-- About this exercise --
Pictures excluded, please retype exactly the lines from the start of the data through the line that contains "Screen dimensions: 371x279", both ends kept, and nothing beyond them.

+++ Records

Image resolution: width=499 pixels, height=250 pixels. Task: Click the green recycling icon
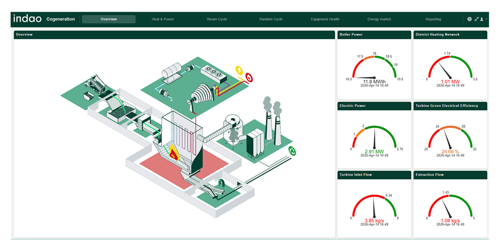click(292, 151)
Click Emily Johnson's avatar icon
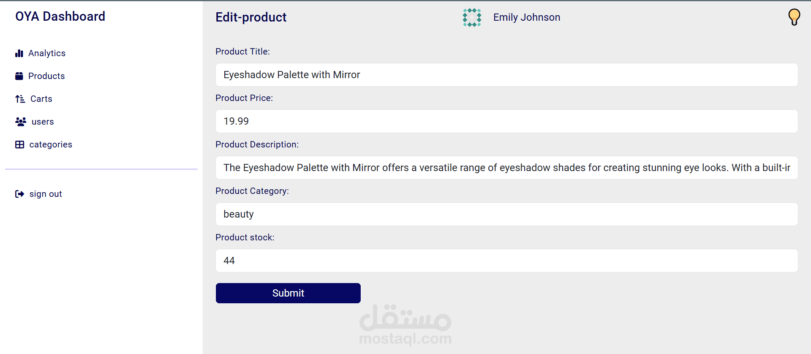Image resolution: width=811 pixels, height=354 pixels. tap(472, 17)
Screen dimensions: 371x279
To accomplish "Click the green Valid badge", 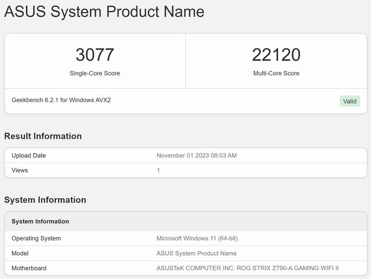I will 349,101.
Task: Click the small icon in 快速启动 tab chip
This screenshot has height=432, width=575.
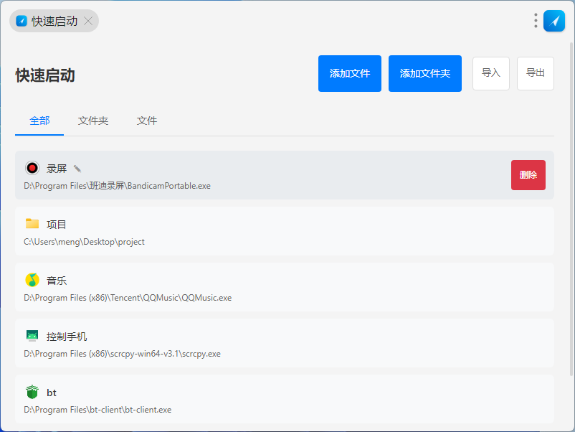Action: pos(22,21)
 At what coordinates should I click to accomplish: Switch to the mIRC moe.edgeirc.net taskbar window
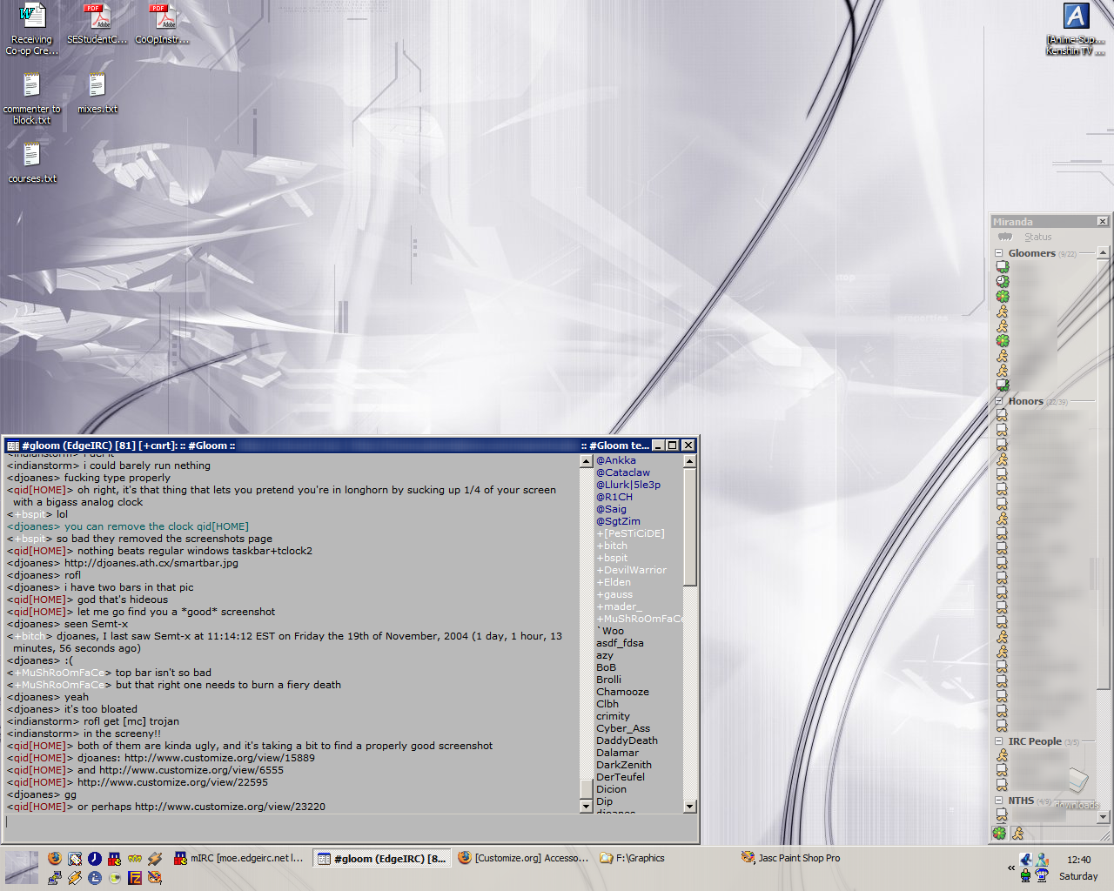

++++++

-- Written response --
Image resolution: width=499 pixels, height=250 pixels. Task: Click the green recycling icon
click(292, 151)
Click Emily Johnson's avatar icon
Image resolution: width=811 pixels, height=354 pixels. tap(472, 17)
Screen dimensions: 371x279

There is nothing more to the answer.